Problem statement —
Look below for the line with "Given: Click the 免费注册 registration link". Retype it and every line after it to the end, exactly, but leave out the pictures.

### Excerpted data

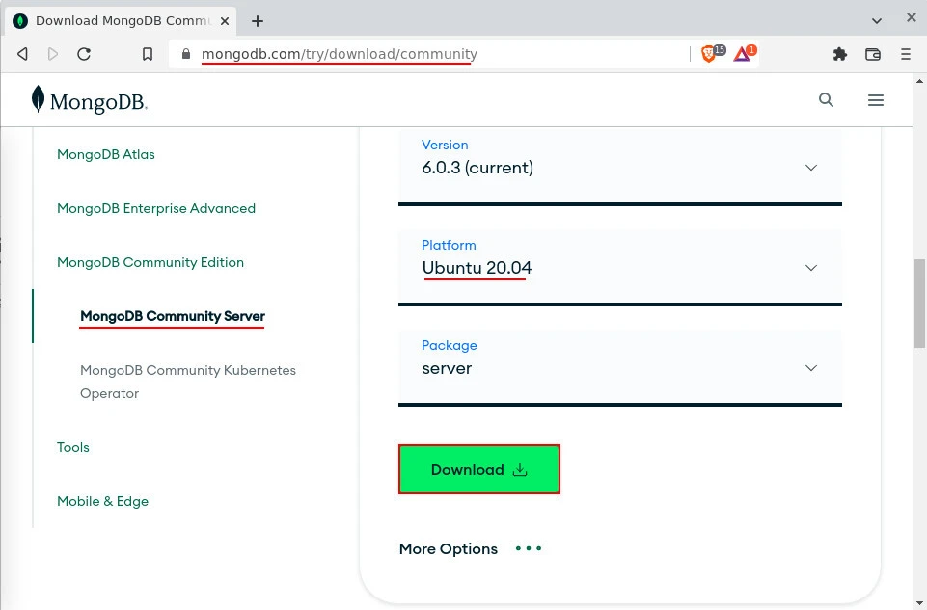
Task: Select MongoDB Community Server in sidebar
Action: point(172,316)
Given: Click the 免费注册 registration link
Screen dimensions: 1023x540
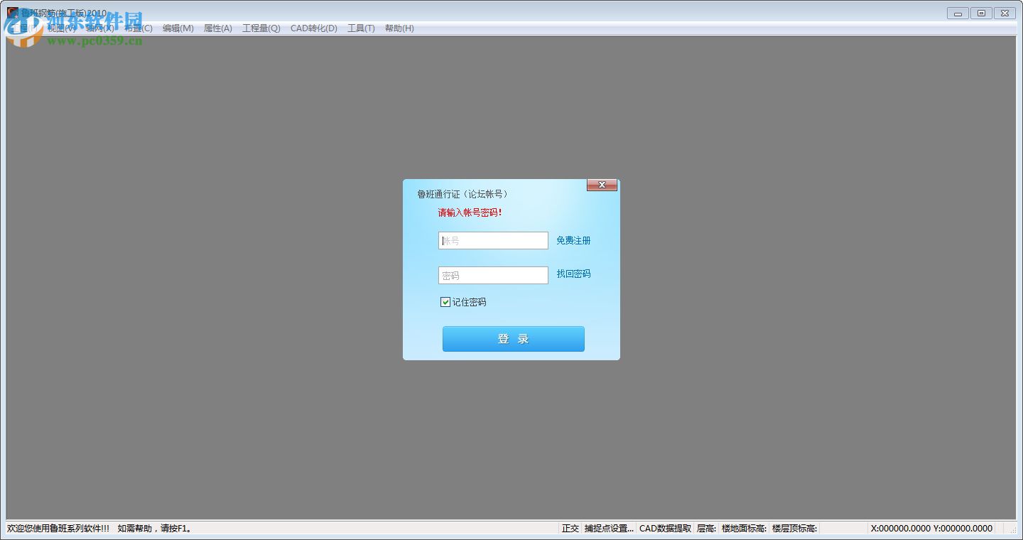Looking at the screenshot, I should [x=573, y=240].
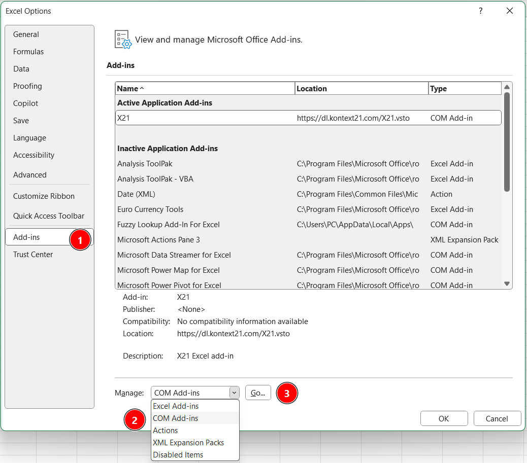
Task: Switch to the Trust Center category
Action: click(33, 255)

######

Written response —
Given: Click the 免费注册 registration link
Screen dimensions: 1023x540
Looking at the screenshot, I should [x=573, y=240].
Task: Switch to the Trust Center category
Action: click(33, 255)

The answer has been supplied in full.